Although this situation is not a regular practice, we extend our service when on-site support is absolutely
necessary. After each visit, we document what we have done and observed on site. Often, we revisit our
database to determine how and why our customers got into trouble.
This white paper explains the practices and patterns that we have observed while assisting customers. This
information is used to raise your
awareness. Examples are provided for a better understanding of how and
why the trouble occurred. We also explain the possible solutions for each practice.
Introduction
Did your mother tell you "do not run with scissors!" or "Brush your teeth?” Running with scissors is a bad
idea. Brushing your teeth is a good idea. If this white paper were about child raising, running with scissors
would be called a "malpractice." Malpractice is something that you should not do; a practice that, if you do it
repeatedly, the practice can eventually hurt you. Brushing your teeth represents a best practice as it is
something in which you would benefit if you did it repeatedly.
This white paper talks about malpractices in the context of Information technology (IT) organizations. The
information is based upon our observations from working with customers in emergency situations for the last
5 years. Companies increasingly depend upon their Web sites as part of their business operation. Any
downtime costs money, which makes time and tempers short. Getting the Web site up quickly is essential.

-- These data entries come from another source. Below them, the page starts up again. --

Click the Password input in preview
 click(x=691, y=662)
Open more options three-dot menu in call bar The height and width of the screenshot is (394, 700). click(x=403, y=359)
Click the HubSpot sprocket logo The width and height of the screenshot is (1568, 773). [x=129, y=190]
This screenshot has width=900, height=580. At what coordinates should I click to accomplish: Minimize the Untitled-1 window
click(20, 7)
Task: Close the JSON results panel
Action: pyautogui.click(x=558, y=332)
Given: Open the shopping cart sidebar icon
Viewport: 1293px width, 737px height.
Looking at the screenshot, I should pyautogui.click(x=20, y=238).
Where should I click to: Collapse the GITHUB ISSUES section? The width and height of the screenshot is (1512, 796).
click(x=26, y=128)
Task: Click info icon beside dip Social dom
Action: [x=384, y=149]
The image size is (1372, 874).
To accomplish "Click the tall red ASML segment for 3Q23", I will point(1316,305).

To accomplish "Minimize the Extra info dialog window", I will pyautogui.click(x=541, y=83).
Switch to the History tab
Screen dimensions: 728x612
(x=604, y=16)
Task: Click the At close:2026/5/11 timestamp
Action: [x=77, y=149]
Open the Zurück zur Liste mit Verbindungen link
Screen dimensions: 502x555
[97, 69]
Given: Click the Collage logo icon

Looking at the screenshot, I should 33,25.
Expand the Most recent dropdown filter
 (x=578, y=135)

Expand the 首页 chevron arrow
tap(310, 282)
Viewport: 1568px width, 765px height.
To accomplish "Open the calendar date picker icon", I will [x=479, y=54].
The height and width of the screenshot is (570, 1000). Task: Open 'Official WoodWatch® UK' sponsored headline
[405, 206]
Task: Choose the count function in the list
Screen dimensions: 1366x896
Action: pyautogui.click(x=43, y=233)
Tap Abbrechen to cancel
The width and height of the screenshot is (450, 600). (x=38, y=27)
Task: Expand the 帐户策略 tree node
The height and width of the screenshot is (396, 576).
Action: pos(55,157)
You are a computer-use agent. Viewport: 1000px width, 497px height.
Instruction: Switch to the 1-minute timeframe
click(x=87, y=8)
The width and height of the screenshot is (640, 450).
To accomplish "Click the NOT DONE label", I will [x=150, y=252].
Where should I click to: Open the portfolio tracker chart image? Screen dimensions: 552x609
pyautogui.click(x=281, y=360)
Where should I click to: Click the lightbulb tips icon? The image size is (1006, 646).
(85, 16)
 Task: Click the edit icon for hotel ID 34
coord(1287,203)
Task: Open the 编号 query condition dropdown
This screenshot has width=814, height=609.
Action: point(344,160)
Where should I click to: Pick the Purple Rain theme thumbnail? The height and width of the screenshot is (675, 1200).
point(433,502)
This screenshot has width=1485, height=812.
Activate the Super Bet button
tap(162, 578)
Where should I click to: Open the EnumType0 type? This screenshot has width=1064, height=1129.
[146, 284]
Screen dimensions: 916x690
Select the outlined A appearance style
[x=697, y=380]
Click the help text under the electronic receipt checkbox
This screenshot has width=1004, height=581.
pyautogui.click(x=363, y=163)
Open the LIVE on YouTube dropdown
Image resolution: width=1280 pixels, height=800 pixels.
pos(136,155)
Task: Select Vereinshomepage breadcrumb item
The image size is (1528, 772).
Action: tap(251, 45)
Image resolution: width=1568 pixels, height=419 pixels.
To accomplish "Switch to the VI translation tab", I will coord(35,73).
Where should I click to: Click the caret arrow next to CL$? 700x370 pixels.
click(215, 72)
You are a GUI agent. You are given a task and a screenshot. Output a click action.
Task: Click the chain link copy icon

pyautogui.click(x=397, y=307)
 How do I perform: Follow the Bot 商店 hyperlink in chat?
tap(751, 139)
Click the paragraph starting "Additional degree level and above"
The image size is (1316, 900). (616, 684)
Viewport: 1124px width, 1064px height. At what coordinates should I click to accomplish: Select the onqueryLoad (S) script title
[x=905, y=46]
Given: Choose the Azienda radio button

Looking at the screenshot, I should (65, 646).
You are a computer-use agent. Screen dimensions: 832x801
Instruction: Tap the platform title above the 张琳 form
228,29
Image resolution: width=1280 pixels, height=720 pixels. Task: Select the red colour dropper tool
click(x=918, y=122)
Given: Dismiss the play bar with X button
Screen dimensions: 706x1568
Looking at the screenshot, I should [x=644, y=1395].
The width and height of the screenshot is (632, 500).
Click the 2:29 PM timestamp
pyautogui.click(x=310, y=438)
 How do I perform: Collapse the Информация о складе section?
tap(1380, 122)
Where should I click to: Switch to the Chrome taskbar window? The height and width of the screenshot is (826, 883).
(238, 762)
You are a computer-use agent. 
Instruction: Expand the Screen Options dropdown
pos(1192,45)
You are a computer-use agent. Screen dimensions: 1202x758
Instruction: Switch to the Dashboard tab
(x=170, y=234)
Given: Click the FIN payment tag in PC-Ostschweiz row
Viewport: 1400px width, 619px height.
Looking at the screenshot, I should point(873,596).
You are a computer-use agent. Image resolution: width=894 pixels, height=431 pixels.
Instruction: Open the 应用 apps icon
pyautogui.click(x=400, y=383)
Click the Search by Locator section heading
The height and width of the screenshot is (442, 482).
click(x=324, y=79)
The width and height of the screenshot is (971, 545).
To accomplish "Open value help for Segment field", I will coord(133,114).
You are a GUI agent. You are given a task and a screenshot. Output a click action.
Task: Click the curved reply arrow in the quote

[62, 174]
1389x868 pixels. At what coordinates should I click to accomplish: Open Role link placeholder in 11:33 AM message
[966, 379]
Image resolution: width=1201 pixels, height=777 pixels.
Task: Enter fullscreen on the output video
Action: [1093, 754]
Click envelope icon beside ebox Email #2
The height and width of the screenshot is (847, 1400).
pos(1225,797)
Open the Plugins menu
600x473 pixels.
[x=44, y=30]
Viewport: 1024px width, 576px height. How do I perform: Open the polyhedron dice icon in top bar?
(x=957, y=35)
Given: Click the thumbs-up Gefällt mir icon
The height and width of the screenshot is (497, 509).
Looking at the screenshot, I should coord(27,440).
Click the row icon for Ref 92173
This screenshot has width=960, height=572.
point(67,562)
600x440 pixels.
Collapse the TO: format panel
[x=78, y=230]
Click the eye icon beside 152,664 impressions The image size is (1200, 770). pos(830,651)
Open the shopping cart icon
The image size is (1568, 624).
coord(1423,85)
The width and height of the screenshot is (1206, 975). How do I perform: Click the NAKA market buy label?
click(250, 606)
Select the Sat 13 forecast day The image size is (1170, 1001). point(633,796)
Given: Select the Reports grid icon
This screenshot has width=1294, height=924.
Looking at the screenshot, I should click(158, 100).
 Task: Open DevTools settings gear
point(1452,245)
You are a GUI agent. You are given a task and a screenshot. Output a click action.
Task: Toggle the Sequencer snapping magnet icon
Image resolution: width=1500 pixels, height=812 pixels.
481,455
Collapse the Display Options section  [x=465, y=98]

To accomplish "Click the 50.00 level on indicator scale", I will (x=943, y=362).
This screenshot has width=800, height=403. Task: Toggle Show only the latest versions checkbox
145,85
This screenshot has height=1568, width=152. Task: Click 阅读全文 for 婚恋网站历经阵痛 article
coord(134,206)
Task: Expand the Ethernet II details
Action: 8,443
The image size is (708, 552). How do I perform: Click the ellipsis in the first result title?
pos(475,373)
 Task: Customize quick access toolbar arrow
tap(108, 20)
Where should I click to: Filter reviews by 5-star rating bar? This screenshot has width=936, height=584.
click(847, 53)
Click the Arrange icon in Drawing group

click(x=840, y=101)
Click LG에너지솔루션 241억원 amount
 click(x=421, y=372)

However, getting the Web site up while performing malpractices will backfire on you one day. We have
observed that two thirds of our customers with extended serviceability engagements had committed at least
one malpractice. However, we did not observe any malpractice with the remaining one third of our extended
serviceability engagements.
We do not think that you will wake up one morning and realize that what you are doing is actually a
malpractice. We do not think that you intentionally plan to commit one, two or even all eleven malpractices.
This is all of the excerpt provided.